In One Channel and Out the Other
Headquartered in Santa Barbara, Calif., wireless music system provider Sonos allows audiophiles to blare digital tunes from one room to another. The company gives its customers music wherever and whenever they want it, and it tries to apply that same mind-set to customer service.
Recently big-box retailers such as Best Buy and Brookstone started carrying Sonos products in their stores. As a result, a less technical and more mainstream customer base has emerged. When Sonos launched in 2006, it appealed mostly to “gadget geeks,” meaning early adopters with a good grasp of technology, explains Mike Carlino, senior director of customer service for Sonos. Not only were the company’s support people able to talk the lingo but the support questions also were more sophisticated and technical. But customers buying from Best Buy presented a new challenge to Sonos.
To accommodate customer growth, Sonos broadened its customer service mechanisms. “When I joined Sonos, customers communicated primarily through the phone. We didn’t have a self-help option,” Carlino says. “I realized that people were asking us a lot of simple, content-based questions that we could have made available to them, and saved them the phone call.” So, Sonos began giving its customers more options for support. The Sonos Support landing page now offers FAQs, forums, online manuals, and links to email and live chat.
In 2007, 85 percent of support cases were handled by phone. Today, 40 percent of communications are phone-based, and the rest occur electronically: online chats, self-service FAQs, or Web inquiries, Carlino reports. Sonos gets 14 to 15 views of its knowledge base (FAQs) for every phone call. Users rate the site as effective—its metric of “helpfulness” rests around 98 percent.
“We monitor the knowledge base every day so we can determine what types of issues customers are not finding answers to,” Carlino says. “Depending on searches and misses, we can situate where and what [content] is in our knowledge base.”

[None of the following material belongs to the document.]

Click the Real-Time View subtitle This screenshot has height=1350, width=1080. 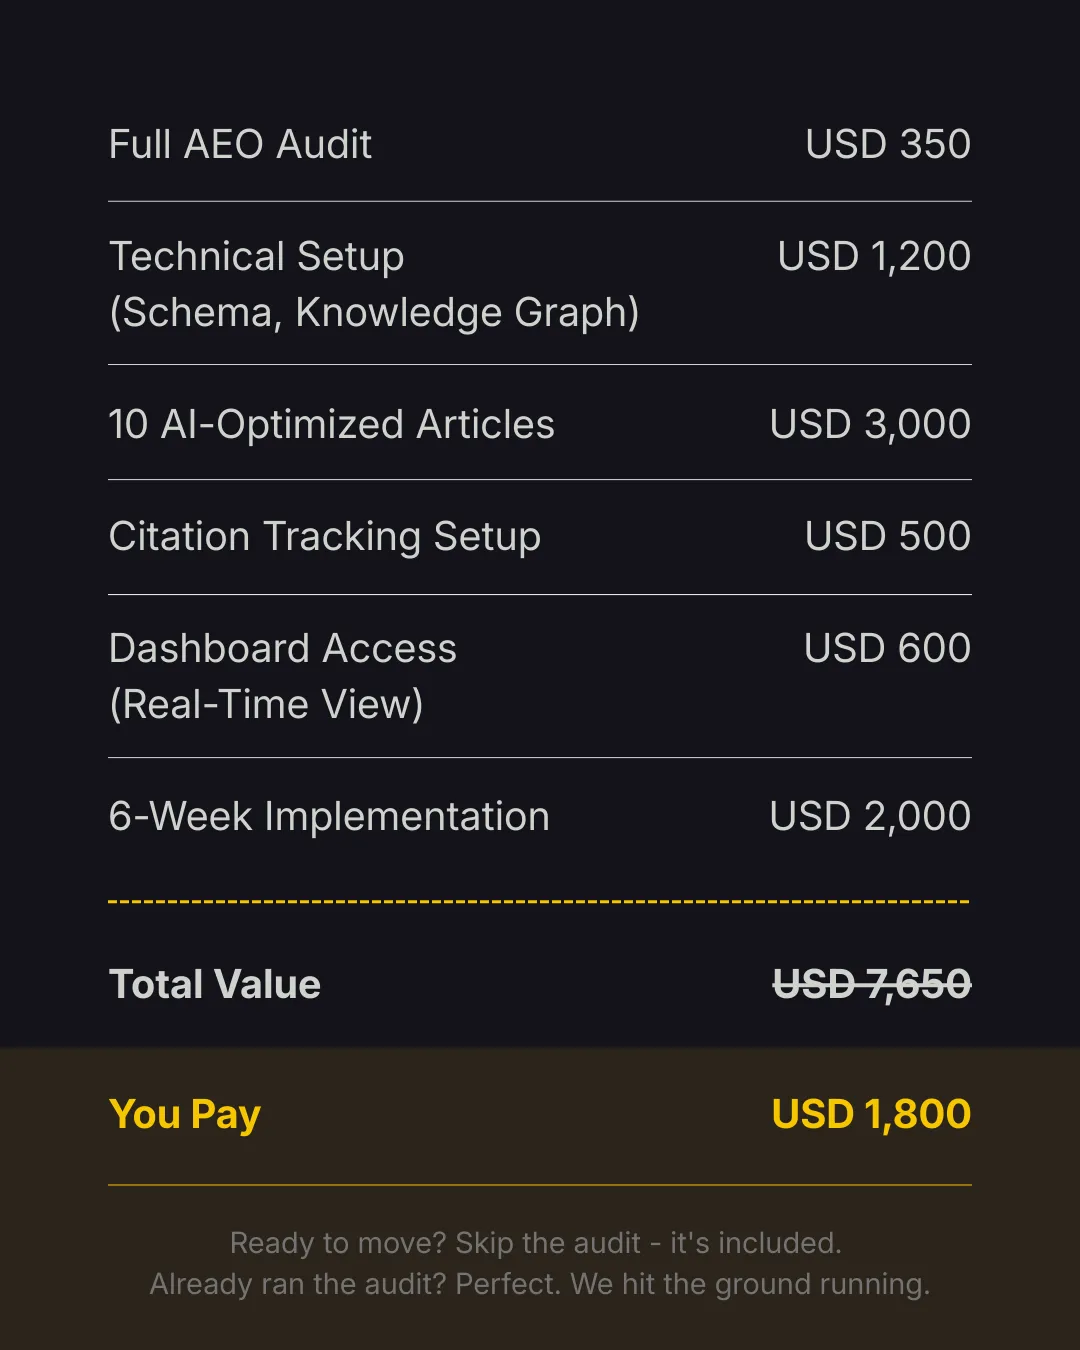[x=266, y=705]
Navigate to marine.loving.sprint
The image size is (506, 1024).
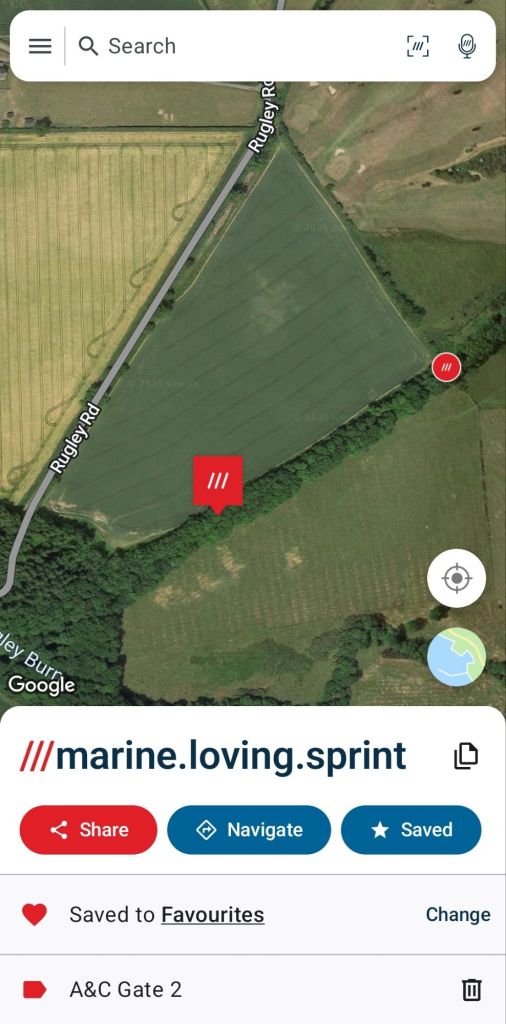click(249, 830)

In addition to its FAQs, Sonos runs a lively community forum for users, who are given latitude to express themselves. The Sonos staff does step in on occasion with fresh content, answers to common questions, and requests for feedback. One recent post, for example, asks forum members if they have cool ideas to feature in upcoming Sonos products. Sonos support also keeps a close eye on social media and often addresses music industry trends in its forum. Carlino says that the support team uses TweetDeck to monitor mentions, but it tries to avoid troubleshooting over the social network.
“We let customers know that we are listening and respond when there’s a level of criteria,” he says. “If there’s an issue that requires escalation, Sonos asks the Twitterer to move the conversation to another channel to work through it.”
With its entire support staff housed internally, Carlino says, Sonos is committed to hiring people with strong communication and service skills. “If the support is only technical, that puts a strain on how you handle a [customer issue,]” he says. “Having the right level of expertise and having good customer service skills has been very important.”
Sonos also prides itself on the career paths it provides its employees. Realizing that handling customer calls can become tedious, Carlino, a 20-year customer support veteran, tries to give staff extracurricular projects that take them away from the phone. At the end of the day, Carlino says that Sonos fosters a culture of passion. “Having been doing this for a long time, I have never been in a company where, as a service leader, I have gotten so many thank yous.”
“A lot of times, especially among startups, it’s easy for service to be the afterthought,” Carlino admits. “But if you make a verbal commitment to support and make the investment to continue to build service organically, and invest in training and technologies, that goes a long way.” From gadget geeks to mainstream music lovers, good customer service is one thing that all customers could get used to hearing.